When you work with a client, how do materials influence the design process?

I’m an architect. I’m an architect who is a materials geek. I think in spatial relationships, but I dream in the materiality of things. I often speak with clients, especially residential clients, about how the point of contact with a building is the front door handle. That is where the first contact is made. How does the handle feel in your hand? Can you feel the quality, the weight, the finish, and how it is made? As the experience of being in a space continues, opportunities for a dialogue between the designer and the occupant through material are countless; you only need to listen and feel. I could sense my dialogue with Barnes at Haystack: it was clear, a bit raw, eloquent; it was real.

You mentioned you took a tufting class while at Haystack. Can you tell us about that experience?

My experience of tufting began with a demonstration by Dee Clements, the instructor and soft product artist, of how the strange tool we were asked to purchase could create perfect, ordered loops of yarn in a woven backing. From the side you worked from, you saw small dashes of color. Once you flipped the material over to view the reverse, the plushness of colored loops formed a texture that was soft and inviting. It was a seemingly unordered mass of fiber on one side and a rigorous structure of weaving on the other. It was like Haystack’s wooden walkways of evenly sized and spaced boards that float over the magical carpet of the ground beneath them, one texture being emphasized by the opposing texture and then back. The marks that we make and those made by nature are not so far removed.

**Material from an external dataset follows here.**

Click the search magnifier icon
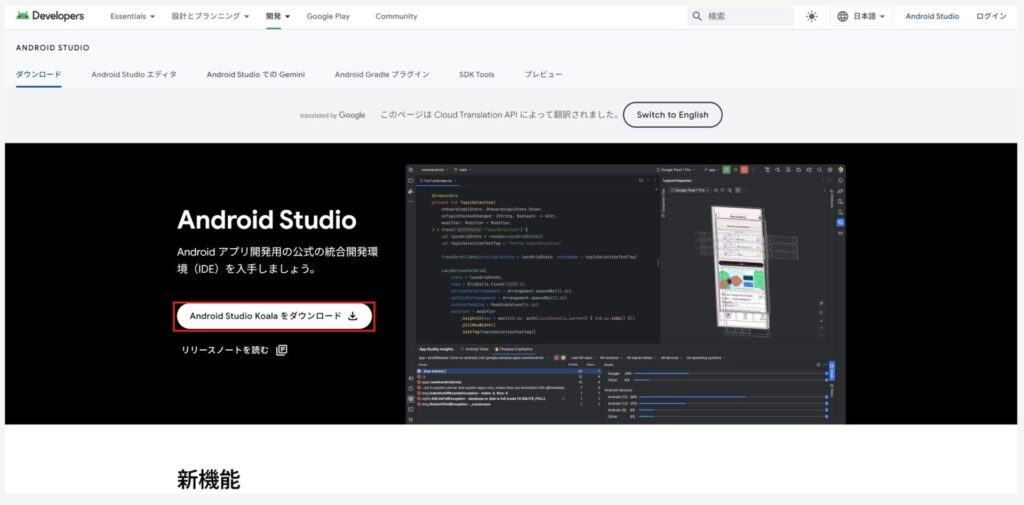The height and width of the screenshot is (505, 1024). tap(696, 16)
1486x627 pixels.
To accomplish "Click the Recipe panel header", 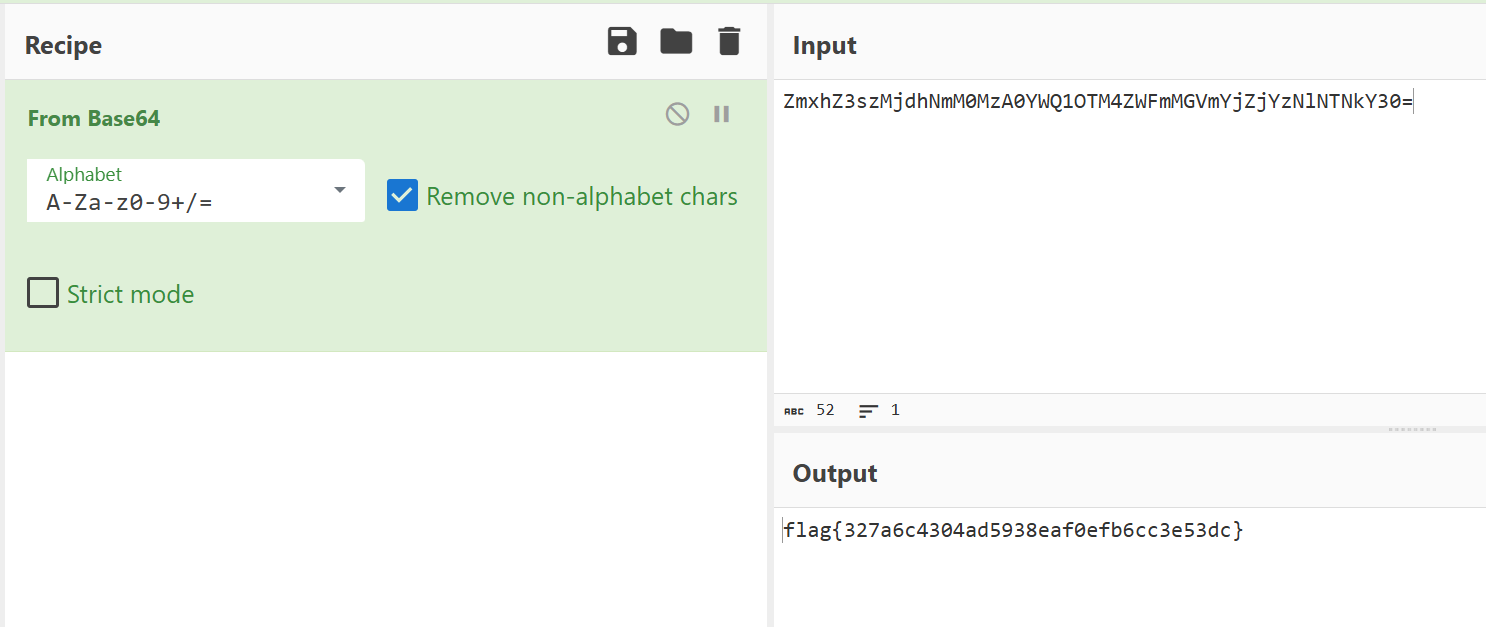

Do you think there’s a connection between the structure of woven textiles and buildings?

Thinking of structure, my mind turns to textiles and weaving. The structure of a woven basket is fascinating if you think about how flat, sinuous elements are intertwined to create a three-dimensional shape. Or how a textile is woven, and how that weave creates different structures and capabilities. Think about our garments. How often do you look at the inside of a garment? Look at the seams, the interfacings, and the way edges meet and are finished. These structures are so similar to the structure of a building. At Haystack, I found myself looking up at the exposed rafters of the men’s dorm from my bunk and thinking about the regular arrangement of the rafters, the diagonal board sheathing, exposed in all of its knotty pine glory, and how this expression of enclosure is inherently beautiful. Beautiful in its repetition. Beautiful in its clarity.

How did your experience at Haystack influence the design of the summer-camp welcome building you were designing at the time in New York?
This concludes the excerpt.